*Dataset entries:*

---------------

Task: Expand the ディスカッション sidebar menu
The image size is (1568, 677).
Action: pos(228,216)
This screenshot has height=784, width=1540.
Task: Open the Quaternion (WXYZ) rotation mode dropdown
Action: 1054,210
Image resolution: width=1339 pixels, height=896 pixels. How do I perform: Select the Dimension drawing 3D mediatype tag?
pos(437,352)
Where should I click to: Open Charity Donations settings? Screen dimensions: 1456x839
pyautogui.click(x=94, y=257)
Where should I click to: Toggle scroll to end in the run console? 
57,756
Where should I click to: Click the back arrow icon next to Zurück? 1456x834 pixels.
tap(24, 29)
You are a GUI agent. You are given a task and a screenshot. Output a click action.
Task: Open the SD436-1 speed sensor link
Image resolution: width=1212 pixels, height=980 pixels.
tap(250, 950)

---------------

*Task to complete:* Only a word-for-word repetition of the lines from the one containing "Task: Open the SD436-1 speed sensor link" to the final line of the data above counts as the answer.

*Answer to the exercise:*
Task: Open the SD436-1 speed sensor link
Image resolution: width=1212 pixels, height=980 pixels.
tap(250, 950)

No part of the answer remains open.